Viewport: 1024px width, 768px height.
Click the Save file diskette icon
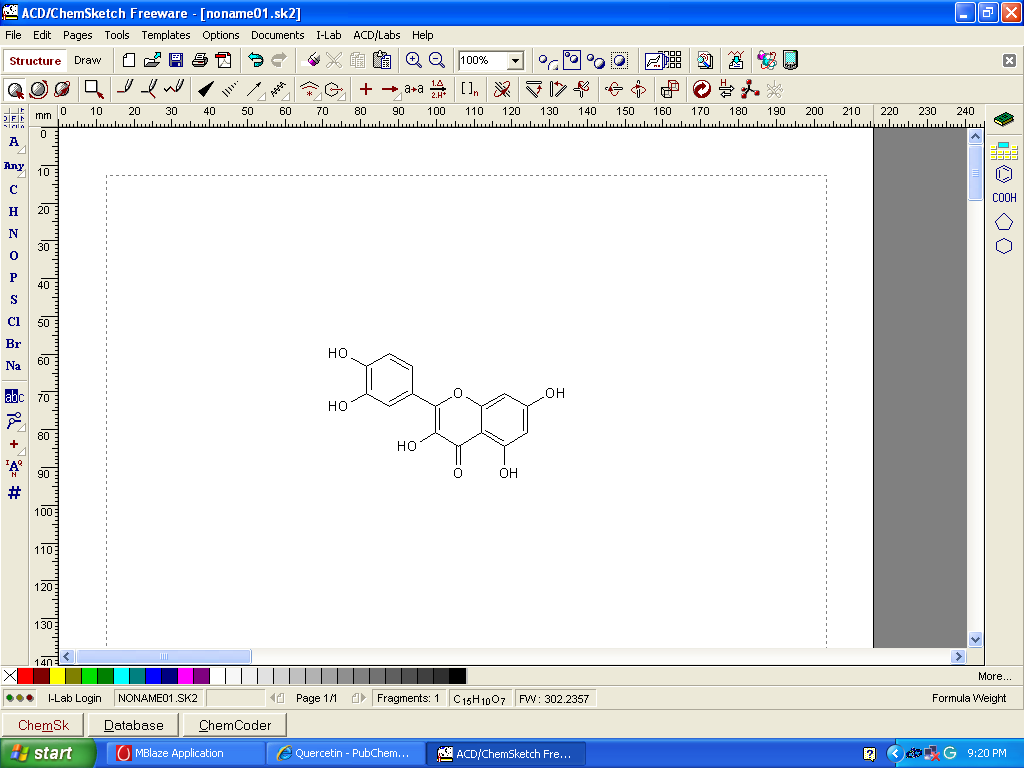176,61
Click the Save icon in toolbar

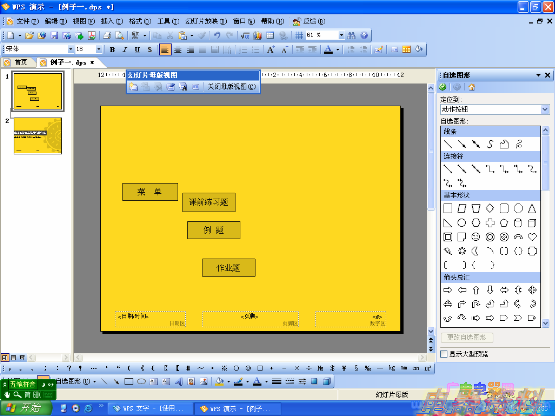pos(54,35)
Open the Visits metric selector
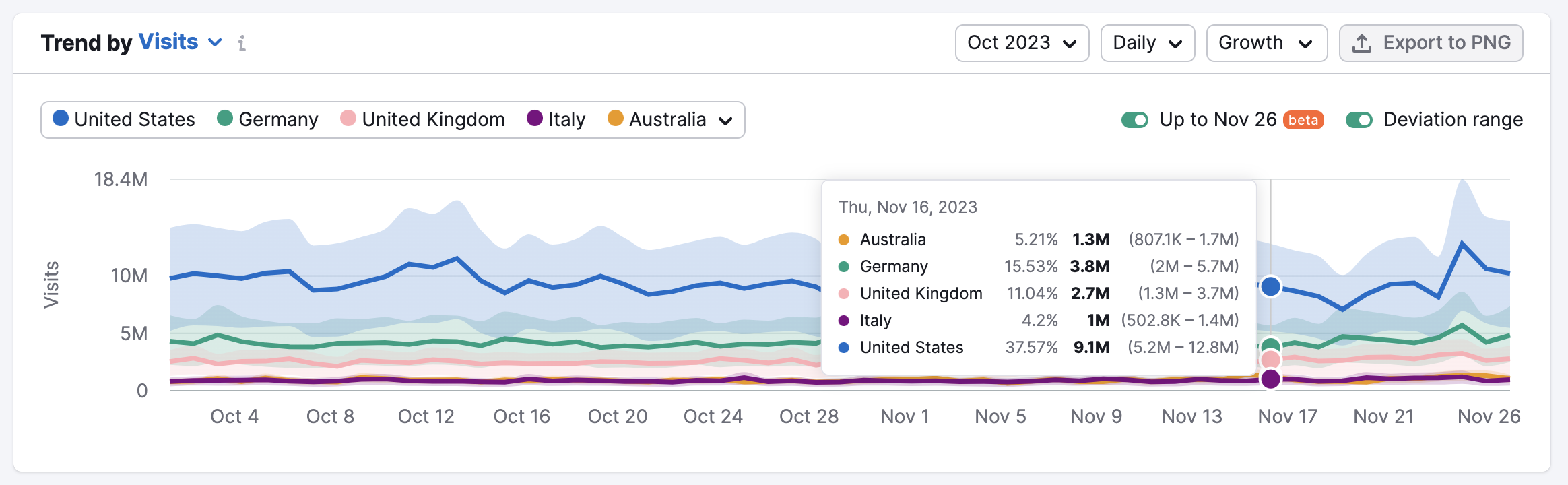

================================

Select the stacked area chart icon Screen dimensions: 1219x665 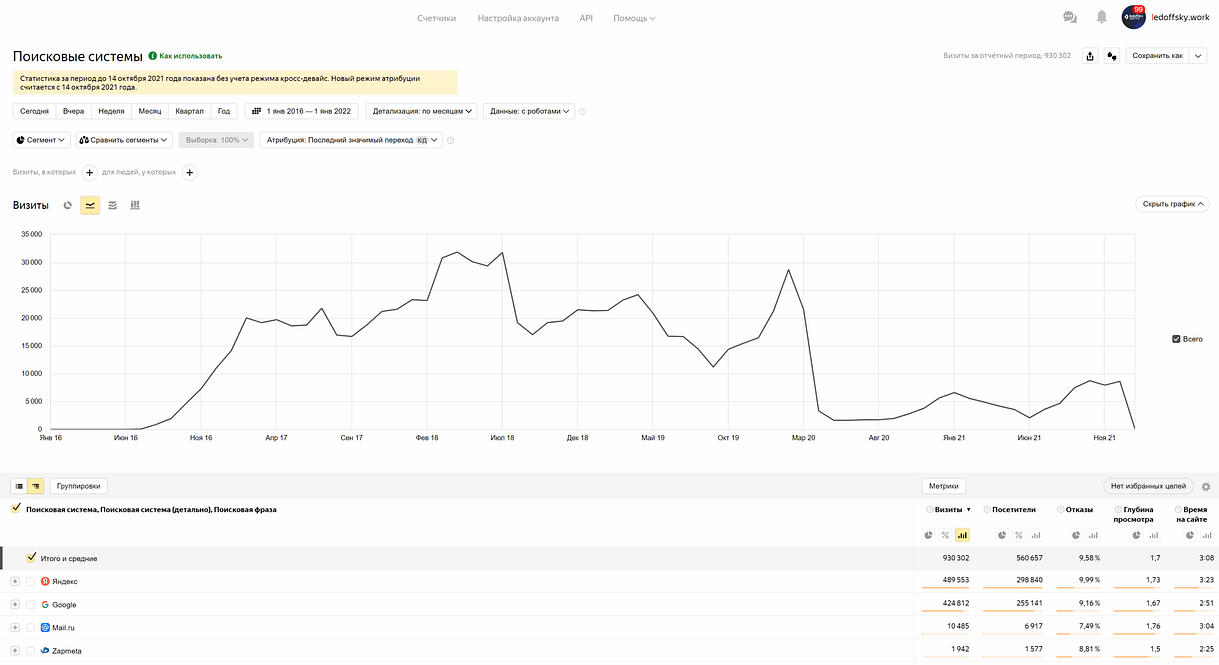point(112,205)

================================

- **Written instruction**
Copy out the items word for word, starting at the line that has "Viewport: 1024px width, 768px height." and ending after the line that has "Open the Visits metric selector". Leave the pictures out.

- **Solution to this exercise**
Viewport: 1024px width, 768px height.
Click the Save file diskette icon
176,61
Click the Save icon in toolbar

pos(54,35)
Open the Visits metric selector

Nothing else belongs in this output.